What you have to do ▸ Render the listing below as a Markdown table with the columns "Row" and "Line", giving each nonblank line its own numbered row and leaving out all blank lines.

Recorded data ▸
....................

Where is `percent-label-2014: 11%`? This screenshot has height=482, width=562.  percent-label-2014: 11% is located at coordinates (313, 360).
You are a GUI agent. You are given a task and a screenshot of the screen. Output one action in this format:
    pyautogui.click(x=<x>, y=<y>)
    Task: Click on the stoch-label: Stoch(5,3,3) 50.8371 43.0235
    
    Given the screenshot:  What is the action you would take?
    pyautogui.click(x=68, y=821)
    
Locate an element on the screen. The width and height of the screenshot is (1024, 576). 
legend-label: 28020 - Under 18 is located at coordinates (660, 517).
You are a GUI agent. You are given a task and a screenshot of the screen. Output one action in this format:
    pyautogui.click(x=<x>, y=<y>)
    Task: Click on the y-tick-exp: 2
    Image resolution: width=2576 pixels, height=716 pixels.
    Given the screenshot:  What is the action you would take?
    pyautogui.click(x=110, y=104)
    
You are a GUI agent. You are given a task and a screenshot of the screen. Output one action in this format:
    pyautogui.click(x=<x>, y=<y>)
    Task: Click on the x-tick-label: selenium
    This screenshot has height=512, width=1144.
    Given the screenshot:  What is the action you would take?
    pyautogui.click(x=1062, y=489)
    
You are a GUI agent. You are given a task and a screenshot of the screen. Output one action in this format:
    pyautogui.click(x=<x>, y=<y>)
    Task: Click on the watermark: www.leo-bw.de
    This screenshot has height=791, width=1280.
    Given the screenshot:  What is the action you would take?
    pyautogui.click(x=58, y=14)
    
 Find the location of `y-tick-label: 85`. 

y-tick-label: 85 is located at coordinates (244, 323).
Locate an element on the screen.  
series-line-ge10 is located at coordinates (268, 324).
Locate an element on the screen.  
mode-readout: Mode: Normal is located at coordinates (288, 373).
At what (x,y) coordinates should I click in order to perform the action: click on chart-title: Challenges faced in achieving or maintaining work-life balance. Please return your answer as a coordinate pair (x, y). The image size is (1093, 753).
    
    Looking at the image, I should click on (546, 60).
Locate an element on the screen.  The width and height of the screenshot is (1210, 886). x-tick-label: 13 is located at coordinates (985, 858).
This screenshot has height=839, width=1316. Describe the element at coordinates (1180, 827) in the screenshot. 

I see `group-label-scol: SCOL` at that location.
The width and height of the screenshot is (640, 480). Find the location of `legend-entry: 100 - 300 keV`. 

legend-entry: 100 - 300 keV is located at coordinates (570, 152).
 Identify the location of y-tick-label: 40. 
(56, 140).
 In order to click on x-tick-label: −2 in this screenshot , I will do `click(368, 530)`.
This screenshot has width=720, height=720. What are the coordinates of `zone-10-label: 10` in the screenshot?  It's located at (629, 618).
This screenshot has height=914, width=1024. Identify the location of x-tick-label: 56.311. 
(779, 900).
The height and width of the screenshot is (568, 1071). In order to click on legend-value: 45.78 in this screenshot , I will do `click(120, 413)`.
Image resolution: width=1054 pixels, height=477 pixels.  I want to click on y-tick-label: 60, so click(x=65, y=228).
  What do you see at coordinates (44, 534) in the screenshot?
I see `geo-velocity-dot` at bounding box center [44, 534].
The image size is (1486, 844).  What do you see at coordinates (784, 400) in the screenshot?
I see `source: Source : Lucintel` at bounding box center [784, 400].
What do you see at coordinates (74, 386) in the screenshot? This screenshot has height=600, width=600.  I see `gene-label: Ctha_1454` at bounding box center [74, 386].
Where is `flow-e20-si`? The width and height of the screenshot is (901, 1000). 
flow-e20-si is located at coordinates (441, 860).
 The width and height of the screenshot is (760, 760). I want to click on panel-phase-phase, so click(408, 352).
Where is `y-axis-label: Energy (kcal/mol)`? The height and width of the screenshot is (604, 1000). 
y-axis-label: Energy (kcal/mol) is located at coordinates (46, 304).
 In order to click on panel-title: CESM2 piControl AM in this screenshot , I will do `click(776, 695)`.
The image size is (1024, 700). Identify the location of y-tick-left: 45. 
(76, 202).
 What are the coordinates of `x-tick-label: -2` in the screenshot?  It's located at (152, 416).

....................

Answer section ▸
| Row | Line |
|---|---|
| 1 | Where is `percent-label-2014: 11%`? This screenshot has height=482, width=562.  percent-label-2014: 11% is located at coordinates (313, 360). |
| 2 | You are a GUI agent. You are given a task and a screenshot of the screen. Output one action in this format: |
| 3 |     pyautogui.click(x=<x>, y=<y>) |
| 4 |     Task: Click on the stoch-label: Stoch(5,3,3) 50.8371 43.0235 |
| 5 |     Given the screenshot:  What is the action you would take? |
| 6 |     pyautogui.click(x=68, y=821) |
| 7 | Locate an element on the screen. The width and height of the screenshot is (1024, 576).  |
| 8 | legend-label: 28020 - Under 18 is located at coordinates (660, 517). |
| 9 | You are a GUI agent. You are given a task and a screenshot of the screen. Output one action in this format: |
| 10 |     pyautogui.click(x=<x>, y=<y>) |
| 11 |     Task: Click on the y-tick-exp: 2 |
| 12 |     Image resolution: width=2576 pixels, height=716 pixels. |
| 13 |     Given the screenshot:  What is the action you would take? |
| 14 |     pyautogui.click(x=110, y=104) |
| 15 | You are a GUI agent. You are given a task and a screenshot of the screen. Output one action in this format: |
| 16 |     pyautogui.click(x=<x>, y=<y>) |
| 17 |     Task: Click on the x-tick-label: selenium |
| 18 |     This screenshot has height=512, width=1144. |
| 19 |     Given the screenshot:  What is the action you would take? |
| 20 |     pyautogui.click(x=1062, y=489) |
| 21 | You are a GUI agent. You are given a task and a screenshot of the screen. Output one action in this format: |
| 22 |     pyautogui.click(x=<x>, y=<y>) |
| 23 |     Task: Click on the watermark: www.leo-bw.de |
| 24 |     This screenshot has height=791, width=1280. |
| 25 |     Given the screenshot:  What is the action you would take? |
| 26 |     pyautogui.click(x=58, y=14) |
| 27 |  Find the location of `y-tick-label: 85`.  |
| 28 | y-tick-label: 85 is located at coordinates (244, 323). |
| 29 | Locate an element on the screen.   |
| 30 | series-line-ge10 is located at coordinates (268, 324). |
| 31 | Locate an element on the screen.   |
| 32 | mode-readout: Mode: Normal is located at coordinates (288, 373). |
| 33 | At what (x,y) coordinates should I click in order to perform the action: click on chart-title: Challenges faced in achieving or maintaining work-life balance. Please return your answer as a coordinate pair (x, y). The image size is (1093, 753). |
| 34 |     Looking at the image, I should click on (546, 60). |
| 35 | Locate an element on the screen.  The width and height of the screenshot is (1210, 886). x-tick-label: 13 is located at coordinates (985, 858). |
| 36 | This screenshot has height=839, width=1316. Describe the element at coordinates (1180, 827) in the screenshot.  |
| 37 | I see `group-label-scol: SCOL` at that location. |
| 38 | The width and height of the screenshot is (640, 480). Find the location of `legend-entry: 100 - 300 keV`.  |
| 39 | legend-entry: 100 - 300 keV is located at coordinates (570, 152). |
| 40 |  Identify the location of y-tick-label: 40.  |
| 41 | (56, 140). |
| 42 |  In order to click on x-tick-label: −2 in this screenshot , I will do `click(368, 530)`. |
| 43 | This screenshot has width=720, height=720. What are the coordinates of `zone-10-label: 10` in the screenshot?  It's located at (629, 618). |
| 44 | This screenshot has height=914, width=1024. Identify the location of x-tick-label: 56.311.  |
| 45 | (779, 900). |
| 46 | The height and width of the screenshot is (568, 1071). In order to click on legend-value: 45.78 in this screenshot , I will do `click(120, 413)`. |
| 47 | Image resolution: width=1054 pixels, height=477 pixels.  I want to click on y-tick-label: 60, so click(x=65, y=228). |
| 48 |   What do you see at coordinates (44, 534) in the screenshot? |
| 49 | I see `geo-velocity-dot` at bounding box center [44, 534]. |
| 50 | The image size is (1486, 844).  What do you see at coordinates (784, 400) in the screenshot? |
| 51 | I see `source: Source : Lucintel` at bounding box center [784, 400]. |
| 52 | What do you see at coordinates (74, 386) in the screenshot? This screenshot has height=600, width=600.  I see `gene-label: Ctha_1454` at bounding box center [74, 386]. |
| 53 | Where is `flow-e20-si`? The width and height of the screenshot is (901, 1000).  |
| 54 | flow-e20-si is located at coordinates (441, 860). |
| 55 |  The width and height of the screenshot is (760, 760). I want to click on panel-phase-phase, so click(408, 352). |
| 56 | Where is `y-axis-label: Energy (kcal/mol)`? The height and width of the screenshot is (604, 1000).  |
| 57 | y-axis-label: Energy (kcal/mol) is located at coordinates (46, 304). |
| 58 |  In order to click on panel-title: CESM2 piControl AM in this screenshot , I will do `click(776, 695)`. |
| 59 | The image size is (1024, 700). Identify the location of y-tick-left: 45.  |
| 60 | (76, 202). |
| 61 |  What are the coordinates of `x-tick-label: -2` in the screenshot?  It's located at (152, 416). |